In the last week, three Butler County schools were forced to react to alleged violent threats or rumors, leading in one case to the arrest of a 14-year-old.
Monroe Schools was the latest as it increased armed police officer presence at its schools Thursday after a junior high student allegedly made a threat Wednesday.
Thursday’s classes saw more officers at Monroe’s two school campuses, but officials said there were no incidents after they worked with city police to remove a student suspected of making the threat.
And earlier this week saw Edgewood Schools increase its armed school resource officers (SROs) in response to a rumored threat.
Last week, Fairfield school officials said a 14-year-old was arrested in connection to his threat to “shoot up” the Fairfield Freshman School.

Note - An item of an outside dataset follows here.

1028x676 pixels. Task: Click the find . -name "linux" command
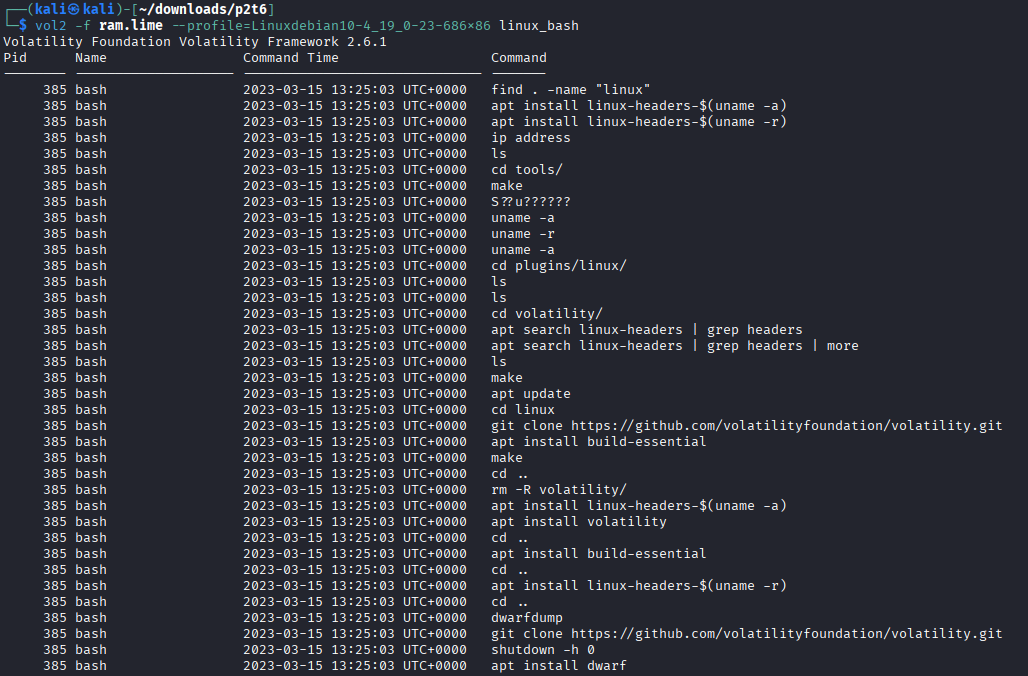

All three districts have worked to prepare plans for such incidents and that is key, according to a national expert on school security.
“We see the most success when school threat assessment and crisis teams conduct facilitated tabletop exercises to work through hypothetical threat scenarios before there is a real crisis,” said Ken Trump, president of the Cleveland-based National School Safety and Security Services.
“The time to develop comfort with your threat assessment practices is not the day when you receive your first threat. School leaders need to make sure they assess and then react, not react and then assess. Far too many schools have premature and/or unnecessary evacuations and closures due to a lack of threat assessment.”
The three school systems were also among the five that last fall joined forces in putting a school security tax hike on the November 2018 ballot that, if approved by voters, would have meant millions of dollars more for hiring more armed police officers, increasing security technology and adding school mental health counselors for troubled students who may be prone to violence.
Voters overwhelmingly rejected the proposed tax increase.
This summer saw Butler County’s largest, joint security drill involving all public school systems held on the campus of Ross Schools. The active shooter drills included participation of the Butler County Sheriff as well as numerous local police, fire and EMS squads.
Monroe School officials praised the city’s police in helping to handle its threat on Thursday’s classes.
“School is in session today and everything is going well,” wrote Monroe officials in a statement released to social media.
“Out of an abundance of precaution we do have an increased police presence in our schools today. We sincerely appreciate the Monroe Police Department’s support and their tremendous job in addressing this issue quickly.”